_THE EXERCISE:_
Collect every line of the material below that contains the word "computer", and copy each such line in full. Matching is case-sensitive.

--------------------

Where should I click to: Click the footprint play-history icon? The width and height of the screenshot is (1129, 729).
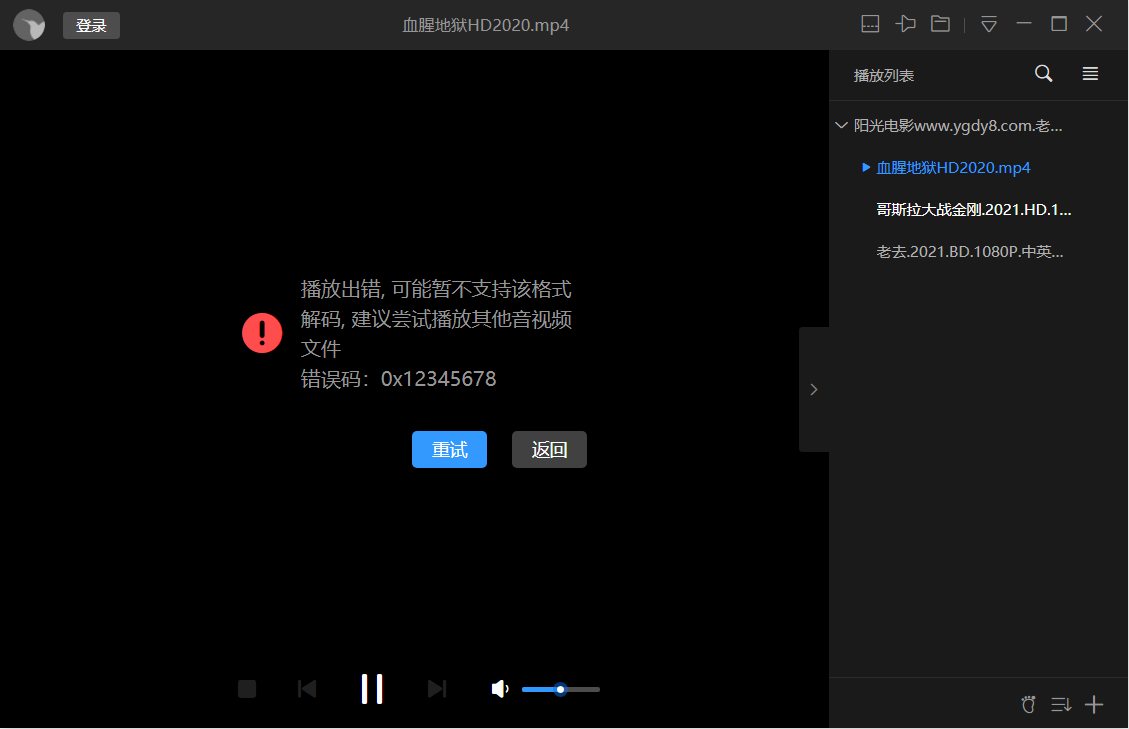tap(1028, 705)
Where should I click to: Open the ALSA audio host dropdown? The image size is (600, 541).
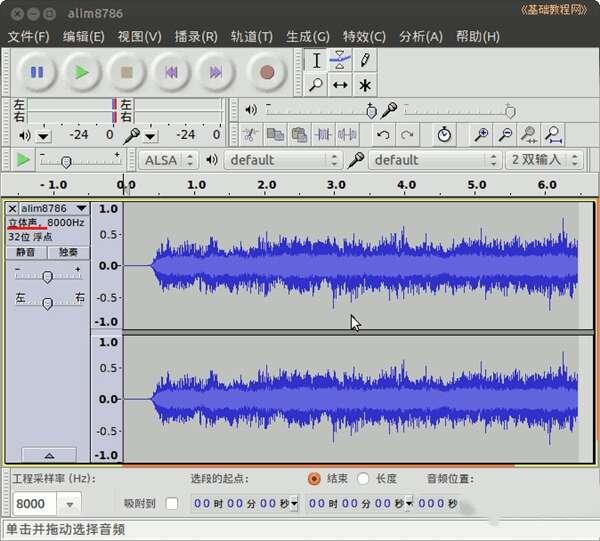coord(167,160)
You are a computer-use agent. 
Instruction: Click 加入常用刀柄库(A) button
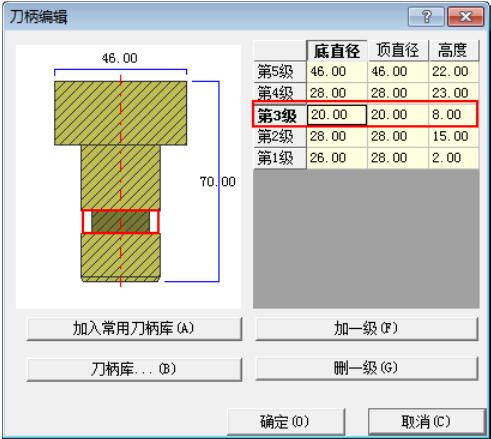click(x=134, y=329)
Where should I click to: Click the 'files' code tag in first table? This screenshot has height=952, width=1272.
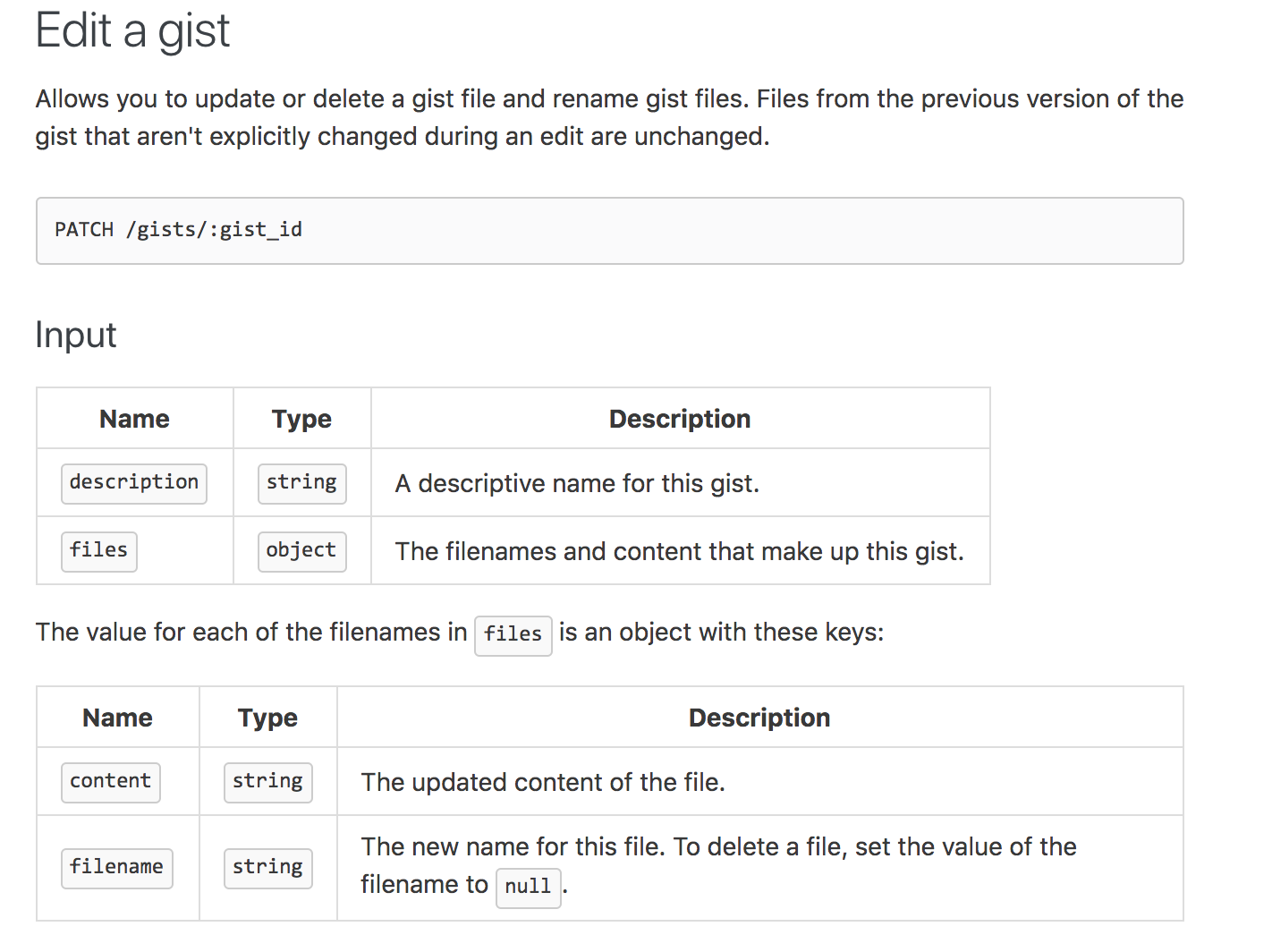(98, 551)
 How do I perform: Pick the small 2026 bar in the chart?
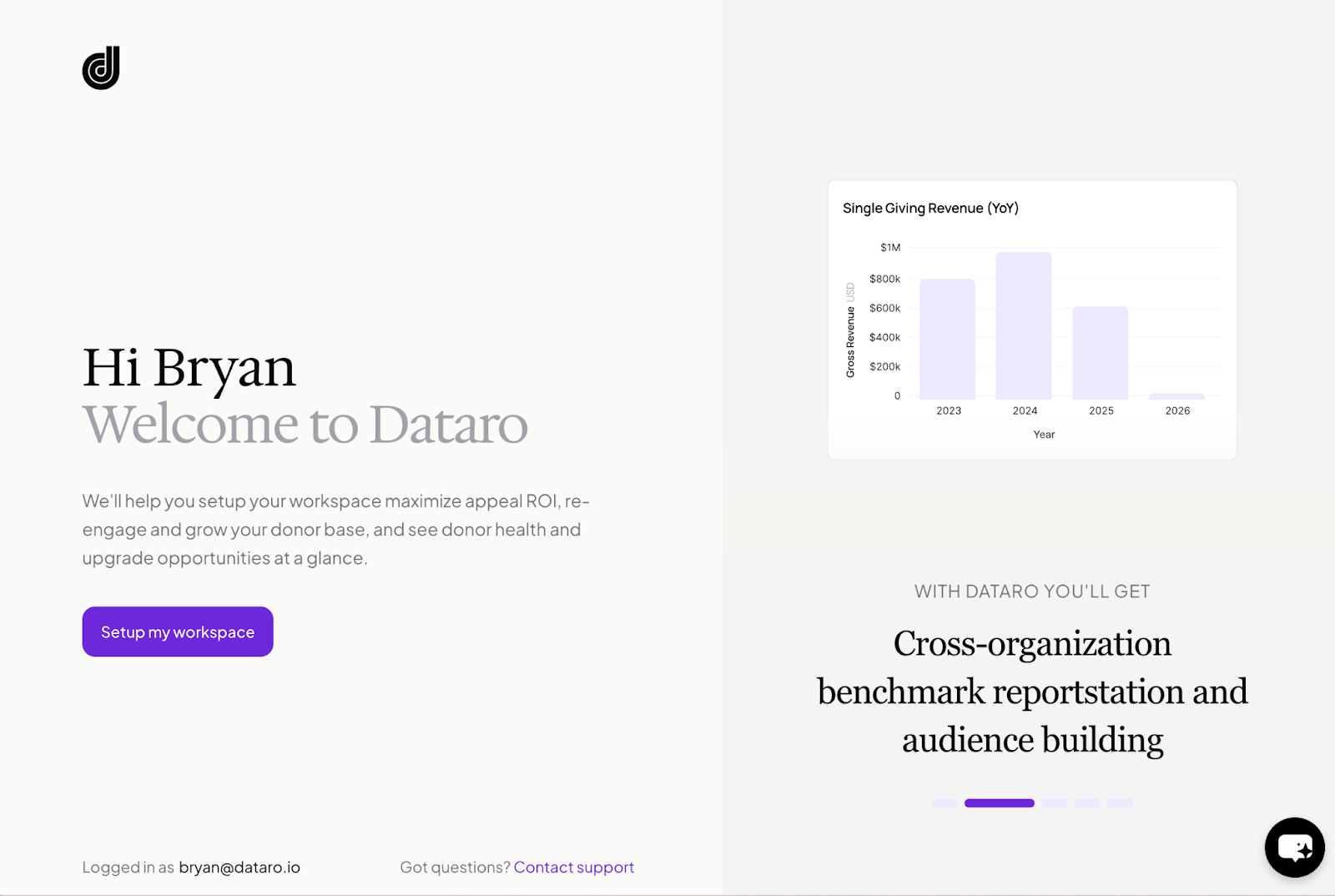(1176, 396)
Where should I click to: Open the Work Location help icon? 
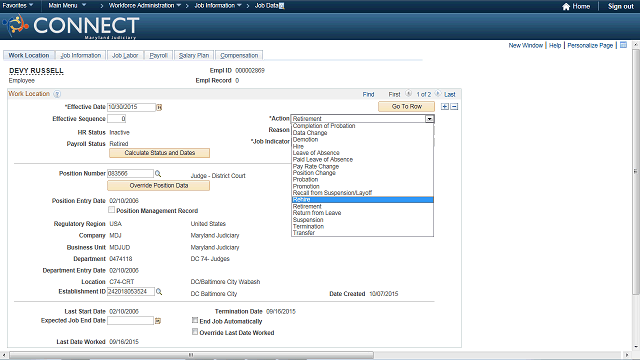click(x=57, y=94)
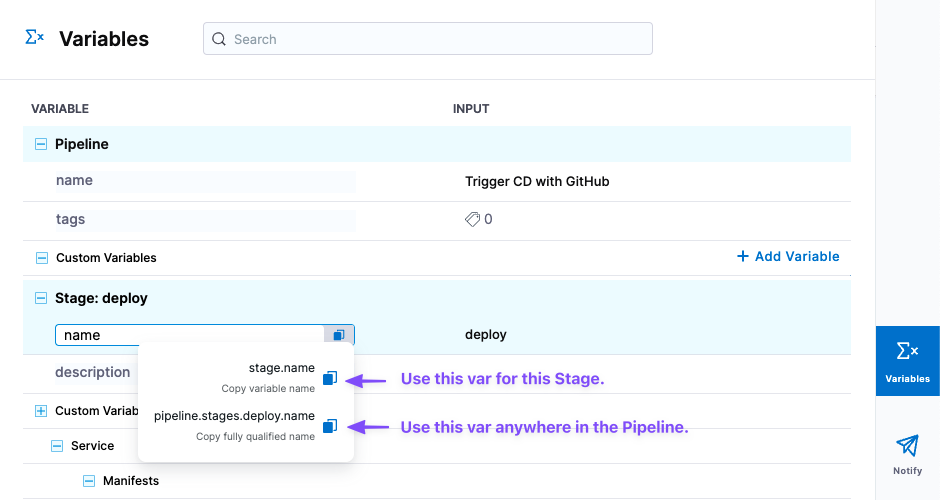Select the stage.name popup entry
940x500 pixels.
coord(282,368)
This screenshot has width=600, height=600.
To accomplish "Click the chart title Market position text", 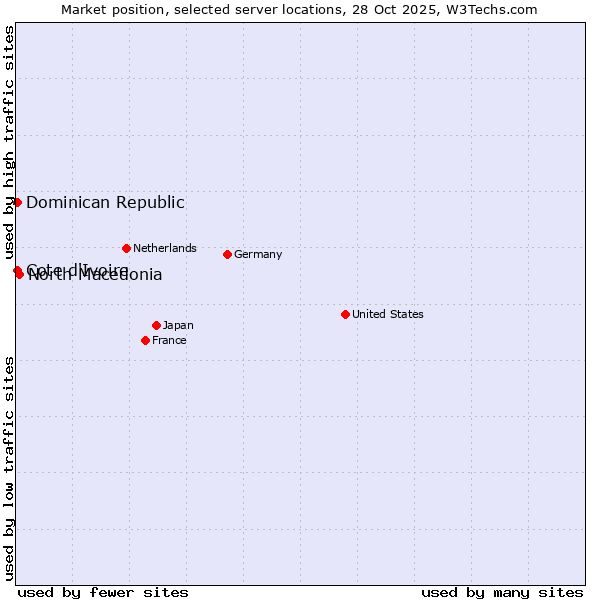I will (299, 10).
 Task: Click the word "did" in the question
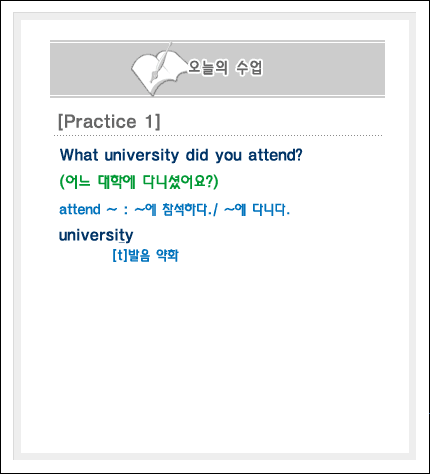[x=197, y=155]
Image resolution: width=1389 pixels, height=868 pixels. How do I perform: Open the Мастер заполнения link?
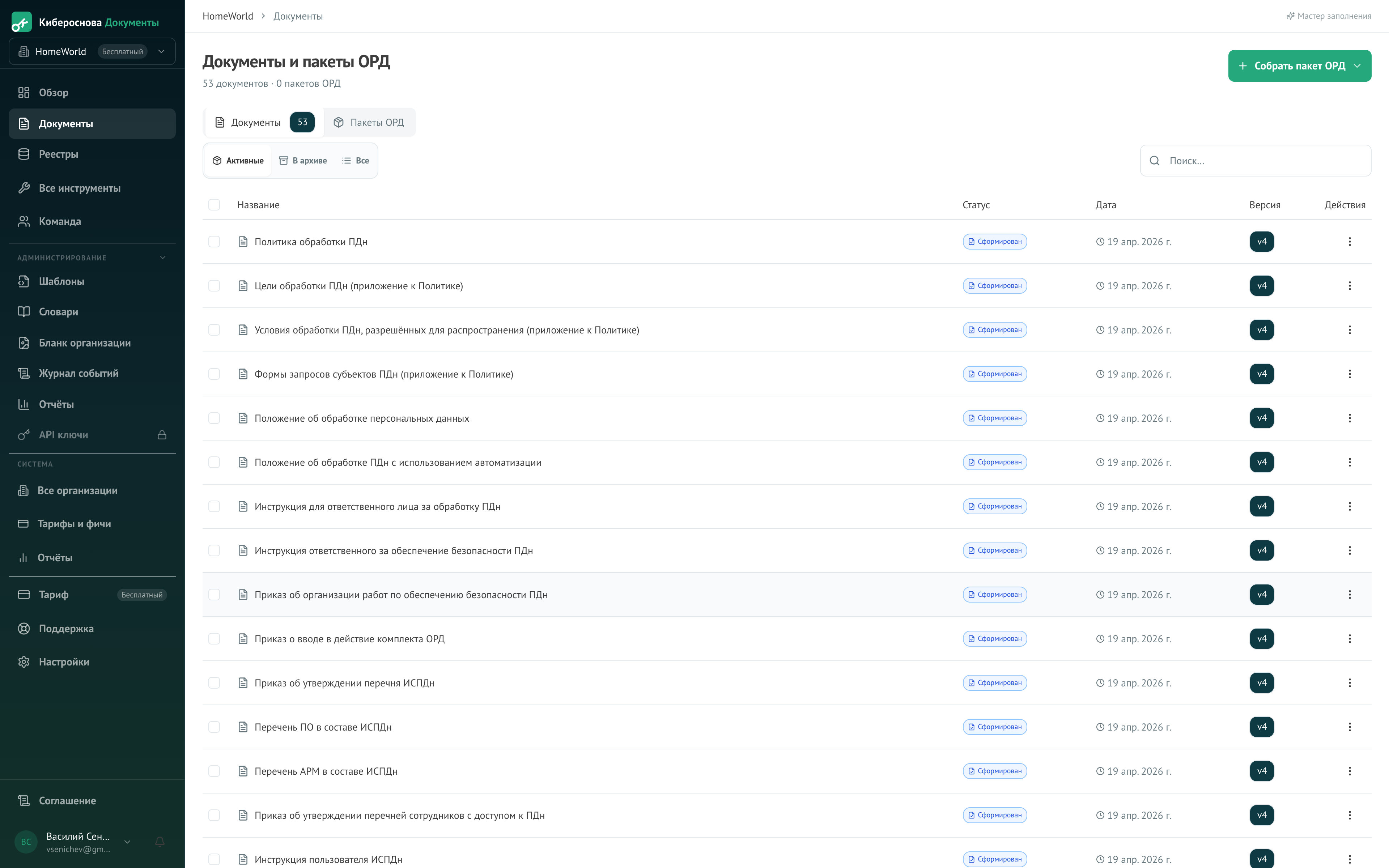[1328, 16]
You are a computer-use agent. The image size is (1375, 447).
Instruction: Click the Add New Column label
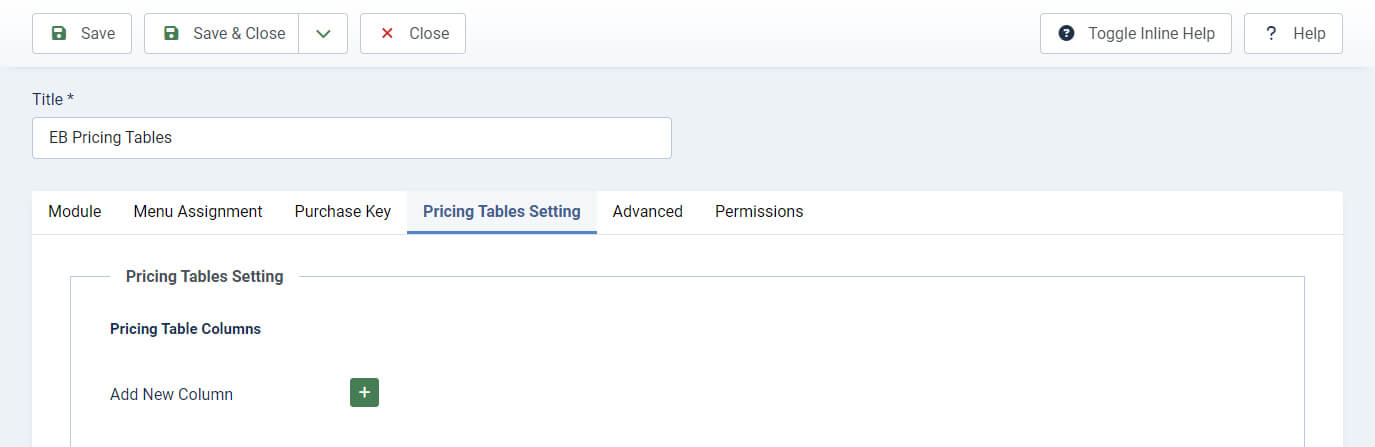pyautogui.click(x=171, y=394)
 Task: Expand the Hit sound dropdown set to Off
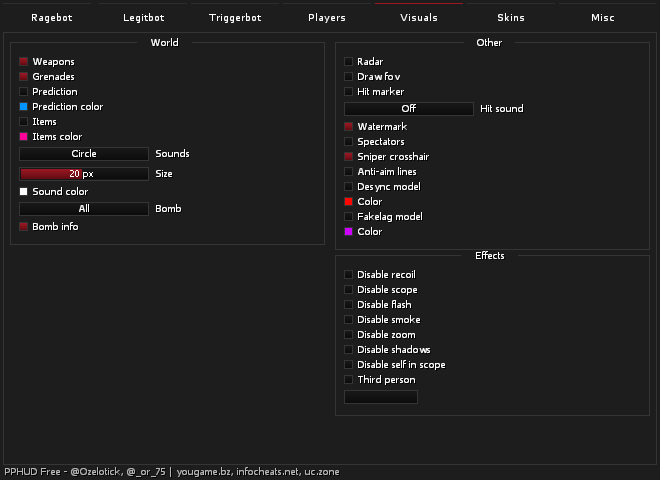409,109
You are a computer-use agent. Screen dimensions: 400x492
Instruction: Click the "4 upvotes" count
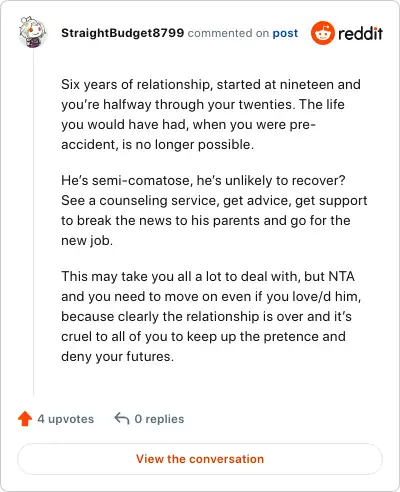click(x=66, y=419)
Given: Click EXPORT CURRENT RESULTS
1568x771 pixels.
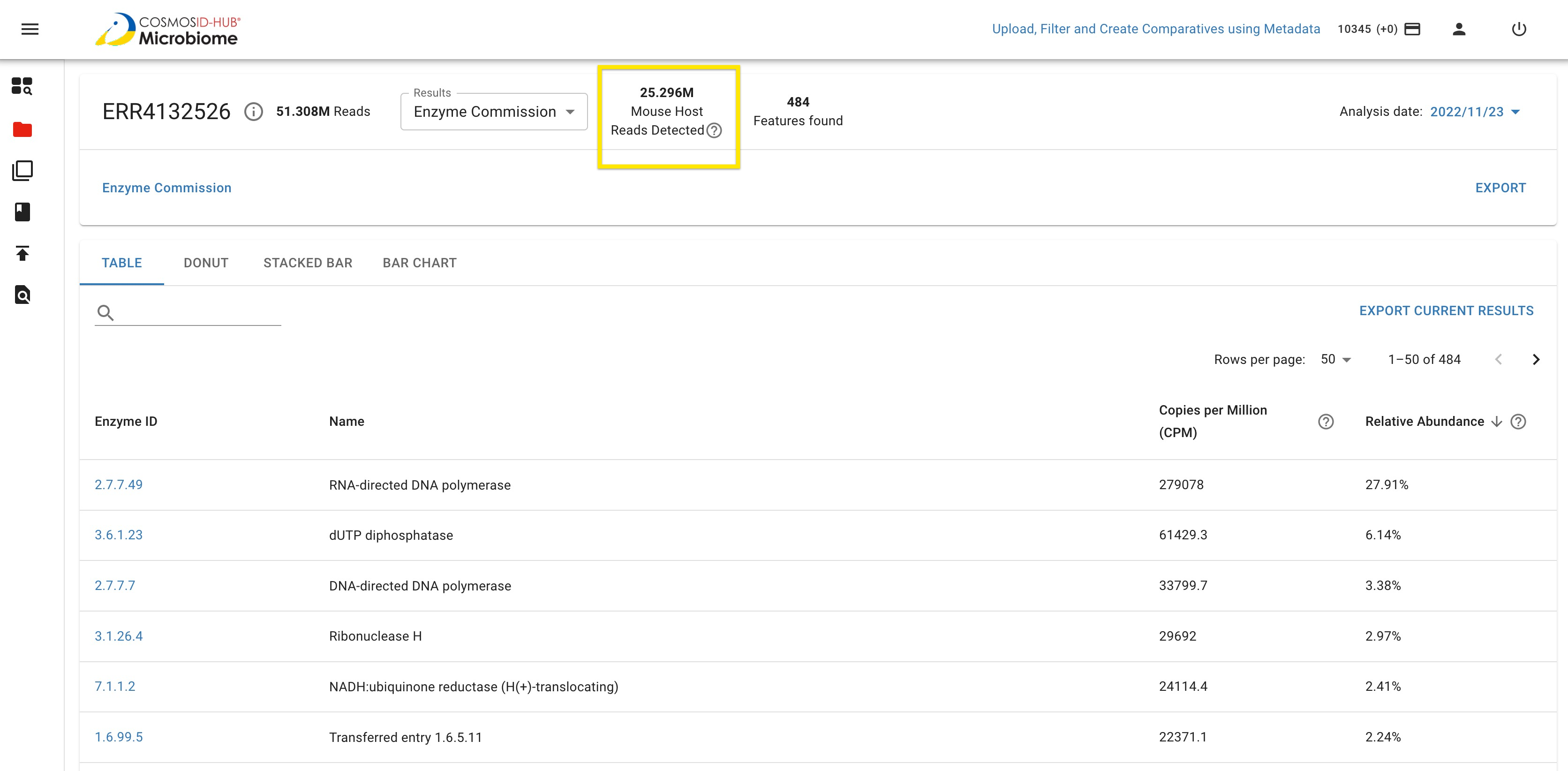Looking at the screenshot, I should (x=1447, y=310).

--------------------

_TASK SOLUTION:_
You are a computer-use agent. 
You are a computer-use agent. The image size is (1375, 447).
You are a computer-use agent. Screen dimensions: 400x492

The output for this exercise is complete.